(Things to do):
[A] Decide whether each statement below agrees with the text on the EuroHPC Joint Undertaking. Answer yes or no and quote the text's deciding words. (i) An impact assessment favored implementing EuroHPC through a Joint Undertaking. (ii) The infrastructure is to be made available only to public users. (iii) The Joint Undertaking will address four urgent needs.
[B] Answer these questions from the text on the EuroHPC Joint Undertaking.
(i) What kind of infrastructure is to be procured and deployed in Europe?
(ii) Into what systems are the next generation European HPC technologies to be integrated?
(iii) Between whom are joint procurement and ownership of supercomputers to be combined?
[C] From the text on the EuroHPC Joint Undertaking, write out the passage starting at "The EuroHPC Joint Undertaking will" and ending at "EuroHPC Joint Undertaking?".

(Text provided):
____________________

Current funding instruments have limitations when applied to such large-scale cooperation on supercomputers. An impact assessment found that it is best to implement the EuroHPC through a Joint Undertaking. This legal instrument allows to join forces with the Member States to support the development of a pan-European High-Performance Computing and data infrastructure. It will address three urgent needs:
- to procure and deploy in Europe in competitive timeframes a world-class pre-exascale HPC infrastructure;
- to make it available to public and private users for developing leading scientific and industrial applications;
- to support the timely development of the next generation European HPC technologies and their integration into exascale systems in competitive timeframes with respect to our world competitors.
The EuroHPC Joint Undertaking will allow to efficiently combining joint procurement and ownership of supercomputers, as well as investment in the development of technology for the procured machines between the Commission and the Member States.
Who will be the members of the EuroHPC Joint Undertaking?

____________________

(Given information):
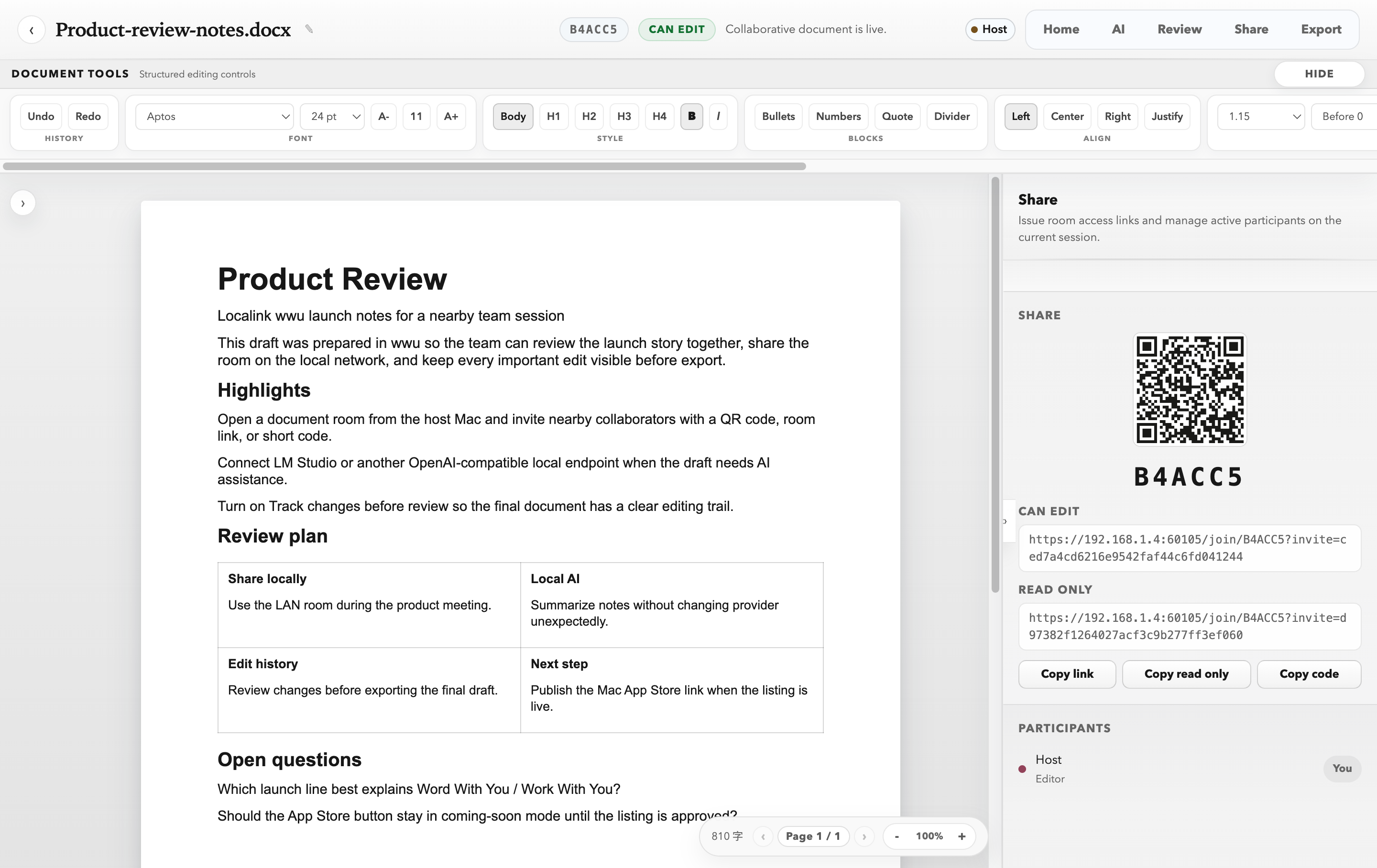The width and height of the screenshot is (1377, 868).
Task: Open the Review tab
Action: [x=1179, y=29]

____________________

(Solutions):
[A]
(i) Yes: "An impact assessment found that it is best to implement the EuroHPC through a Joint Undertaking."
(ii) No: "to make it available to public and private users"
(iii) No: "It will address three urgent needs"

[B]
(i) A world-class pre-exascale HPC infrastructure.
(ii) Exascale systems.
(iii) The Commission and the Member States.

[C]
The EuroHPC Joint Undertaking will allow to efficiently combining joint procurement and ownership of supercomputers, as well as investment in the development of technology for the procured machines between the Commission and the Member States.
Who will be the members of the EuroHPC Joint Undertaking?